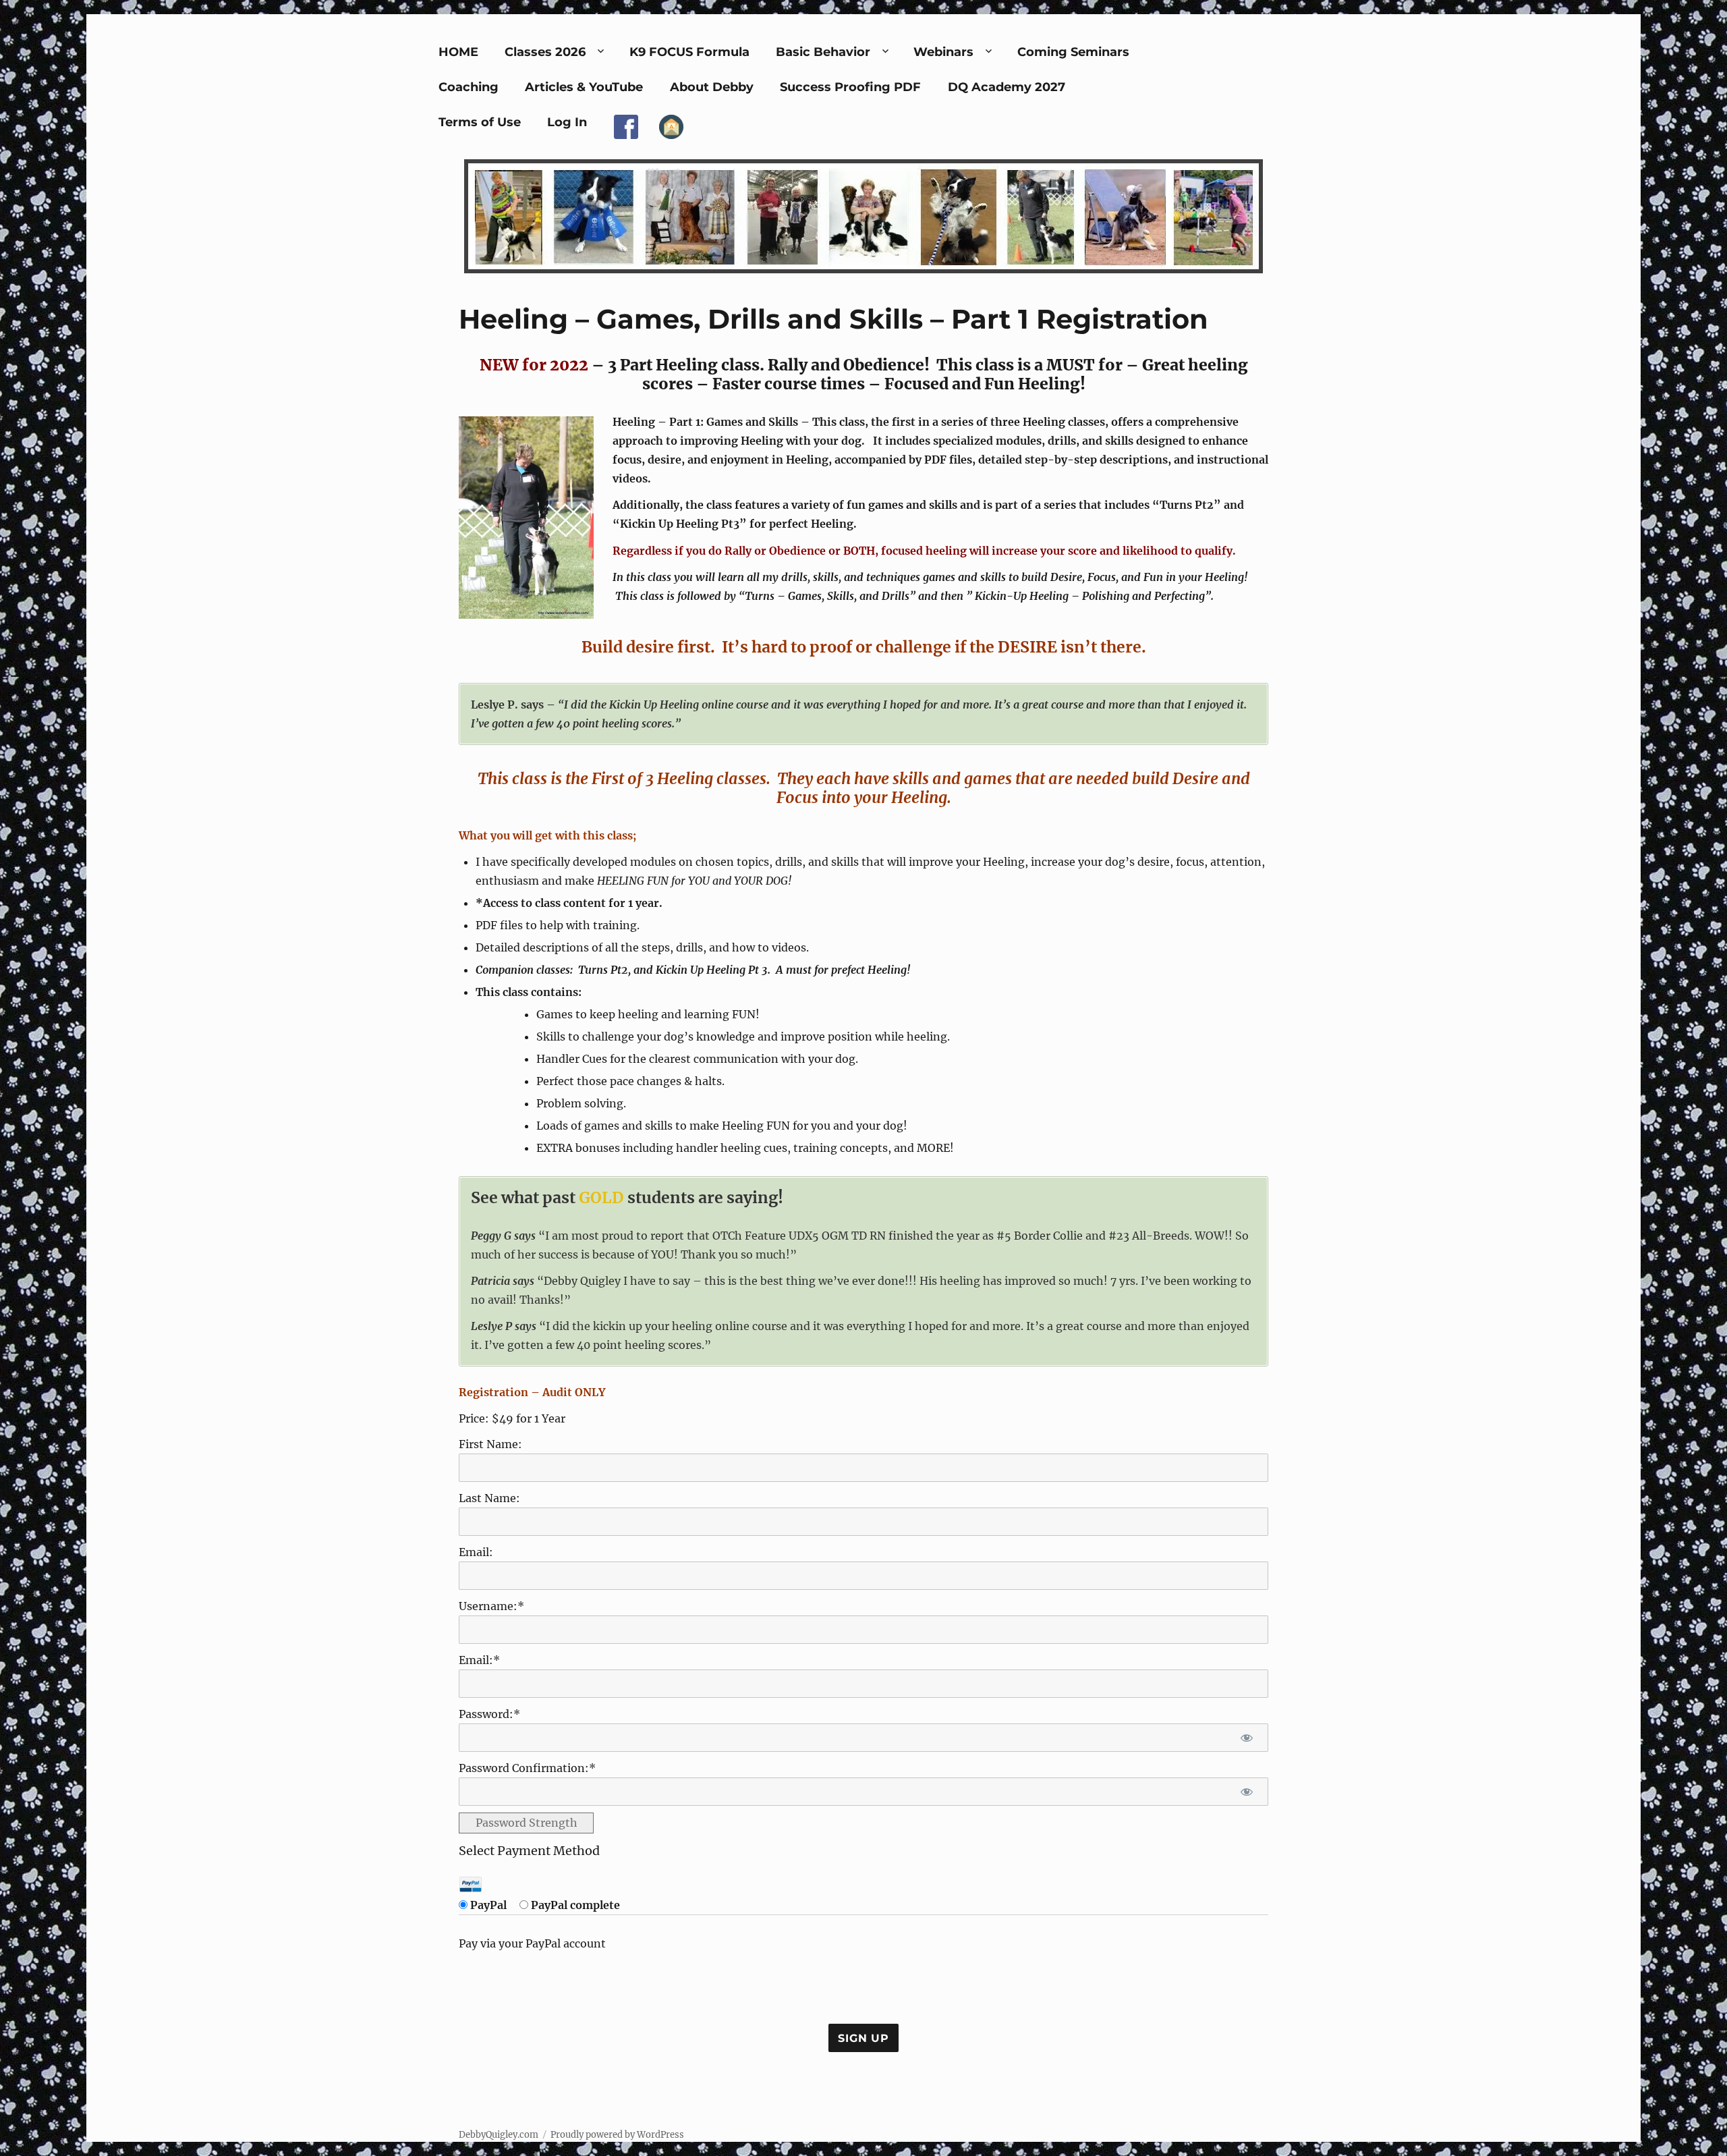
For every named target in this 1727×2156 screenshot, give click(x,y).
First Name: (490, 1444)
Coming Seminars (1073, 52)
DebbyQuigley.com (498, 2134)
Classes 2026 (545, 52)
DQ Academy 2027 (1006, 87)
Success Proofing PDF (850, 87)
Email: (476, 1552)
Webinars (943, 52)
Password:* (489, 1714)
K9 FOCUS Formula (689, 52)
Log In (567, 122)
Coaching (468, 87)
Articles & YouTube (584, 87)
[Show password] (1246, 1737)
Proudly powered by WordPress (617, 2134)
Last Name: (489, 1498)
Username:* (491, 1606)
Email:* (479, 1660)
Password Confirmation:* (527, 1768)
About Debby (712, 87)
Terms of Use (479, 122)
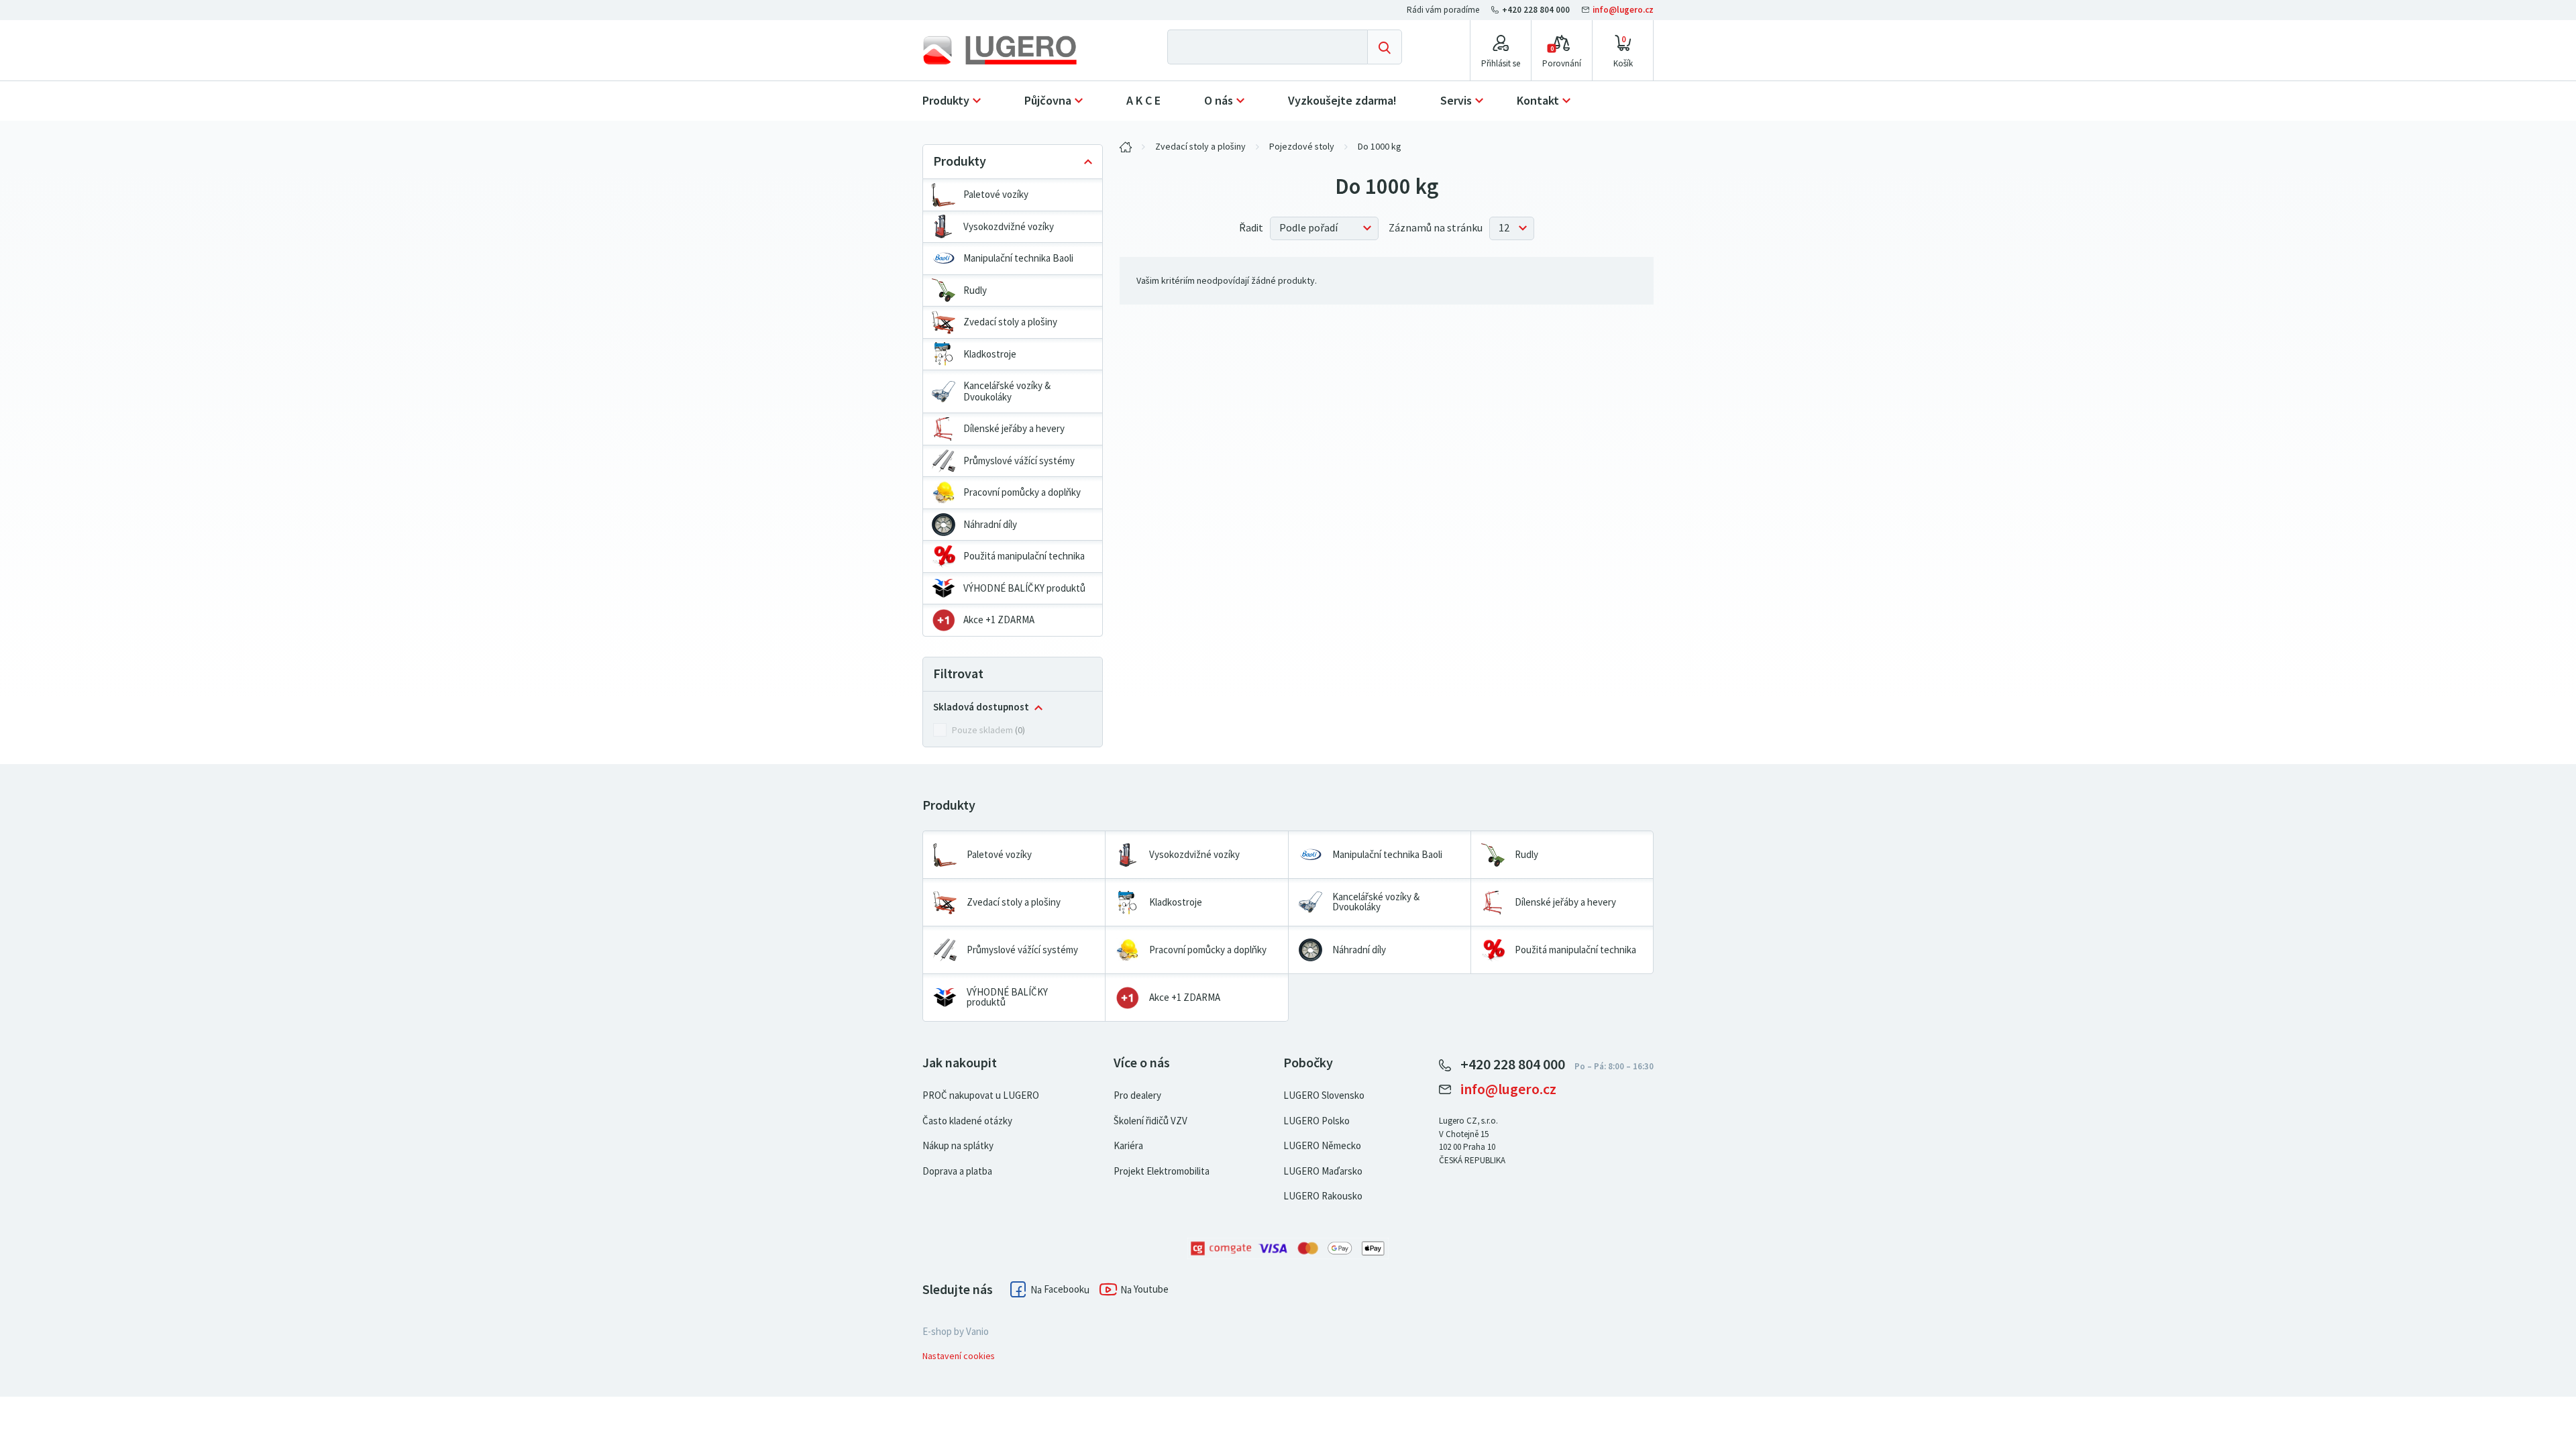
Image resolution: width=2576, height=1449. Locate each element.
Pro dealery (1137, 1095)
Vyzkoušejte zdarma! (1342, 101)
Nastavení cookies (958, 1356)
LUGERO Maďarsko (1322, 1171)
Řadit (1251, 228)
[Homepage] (1010, 50)
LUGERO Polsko (1316, 1121)
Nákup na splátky (958, 1145)
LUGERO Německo (1322, 1145)
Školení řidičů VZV (1150, 1121)
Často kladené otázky (967, 1121)
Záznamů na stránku (1436, 228)
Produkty (945, 101)
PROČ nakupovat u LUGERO (980, 1095)
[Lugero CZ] (1126, 147)
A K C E (1143, 101)
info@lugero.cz (1622, 9)
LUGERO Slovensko (1323, 1095)
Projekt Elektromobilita (1162, 1171)
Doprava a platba (957, 1171)
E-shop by (955, 1331)
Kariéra (1128, 1145)
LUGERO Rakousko (1322, 1196)
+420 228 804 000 (1536, 9)
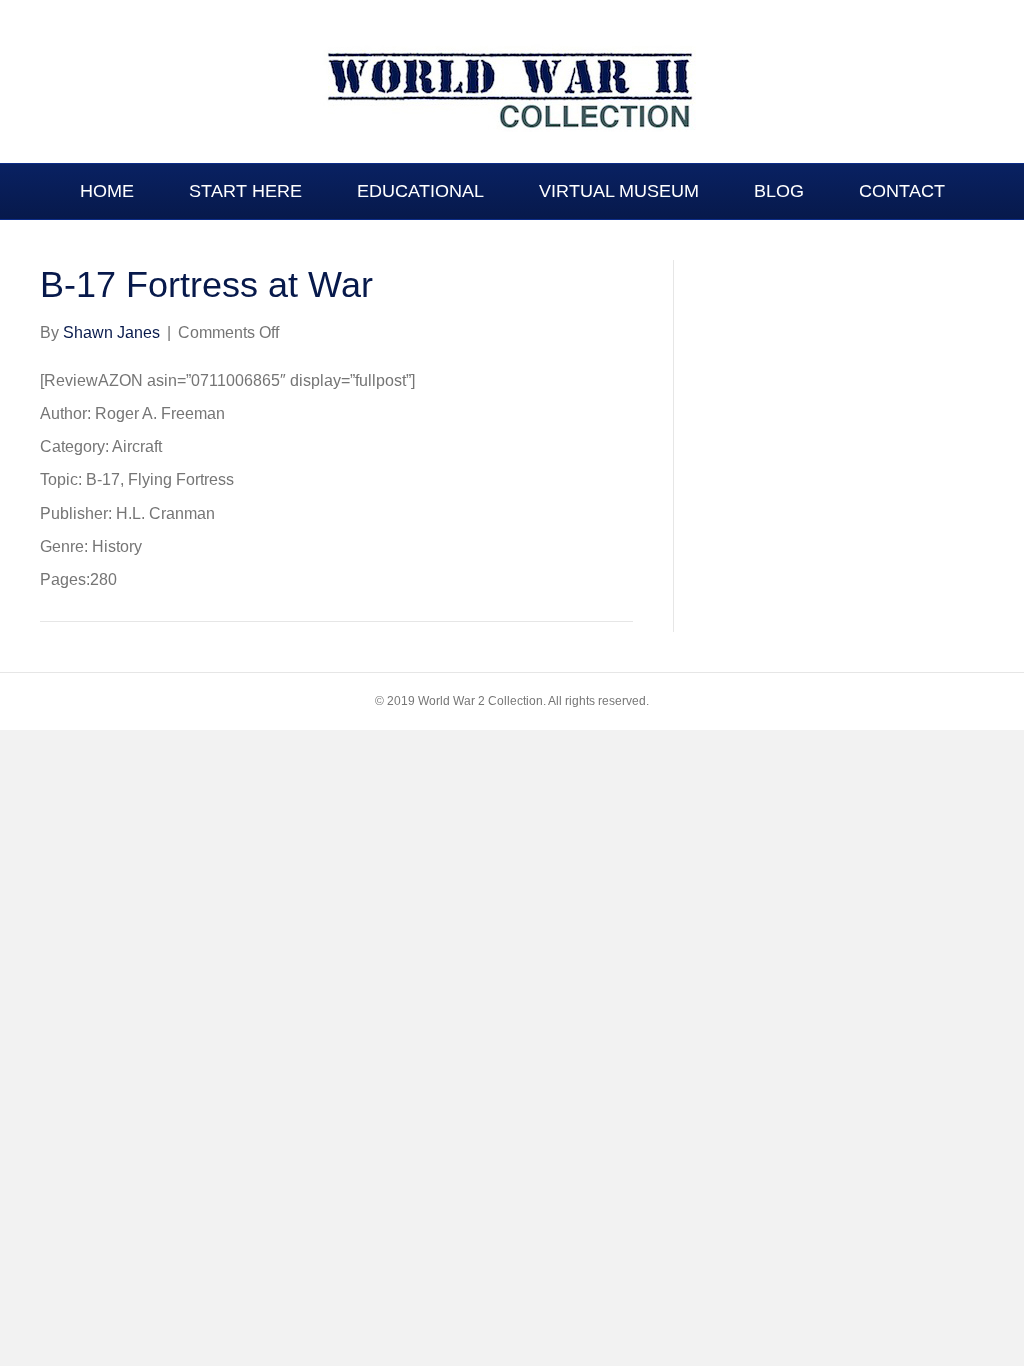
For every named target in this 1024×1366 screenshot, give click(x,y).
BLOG (779, 191)
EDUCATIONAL (420, 191)
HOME (107, 191)
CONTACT (902, 191)
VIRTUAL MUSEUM (619, 191)
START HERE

-- -- --

WHAT YOU SHOULD DO ->
Make a word-for-word copy of the records above, excluding all pictures.

OUTPUT OF THE TASK ->
For every named target in this 1727×2156 screenshot, give click(x,y).
First Name: (490, 1444)
Coming Seminars (1073, 52)
DebbyQuigley.com (498, 2134)
Classes 2026 (545, 52)
DQ Academy 2027 (1006, 87)
Success Proofing PDF (850, 87)
Email: (476, 1552)
Webinars (943, 52)
Password:* (489, 1714)
K9 FOCUS Formula (689, 52)
Log In (567, 122)
Coaching (468, 87)
Articles & YouTube (584, 87)
[Show password] (1246, 1737)
Proudly powered by WordPress (617, 2134)
Last Name: (489, 1498)
Username:* (491, 1606)
Email:* (479, 1660)
Password Confirmation:* (527, 1768)
About Debby (712, 87)
Terms of Use (479, 122)
Image resolution: width=2576, height=1449. Locate each element.
Pro dealery (1137, 1095)
Vyzkoušejte zdarma! (1342, 101)
Nastavení cookies (958, 1356)
LUGERO Maďarsko (1322, 1171)
Řadit (1251, 228)
[Homepage] (1010, 50)
LUGERO Polsko (1316, 1121)
Nákup na splátky (958, 1145)
LUGERO Německo (1322, 1145)
Školení řidičů VZV (1150, 1121)
Často kladené otázky (967, 1121)
Záznamů na stránku (1436, 228)
Produkty (945, 101)
PROČ nakupovat u LUGERO (980, 1095)
[Lugero CZ] (1126, 147)
A K C E (1143, 101)
info@lugero.cz (1622, 9)
LUGERO Slovensko (1323, 1095)
Projekt Elektromobilita (1162, 1171)
Doprava a platba (957, 1171)
E-shop by (955, 1331)
Kariéra (1128, 1145)
LUGERO Rakousko (1322, 1196)
+420 228 804 000 (1536, 9)
For every named target in this 1024×1366 screenshot, give click(x,y).
BLOG (779, 191)
EDUCATIONAL (420, 191)
HOME (107, 191)
CONTACT (902, 191)
VIRTUAL MUSEUM (619, 191)
START HERE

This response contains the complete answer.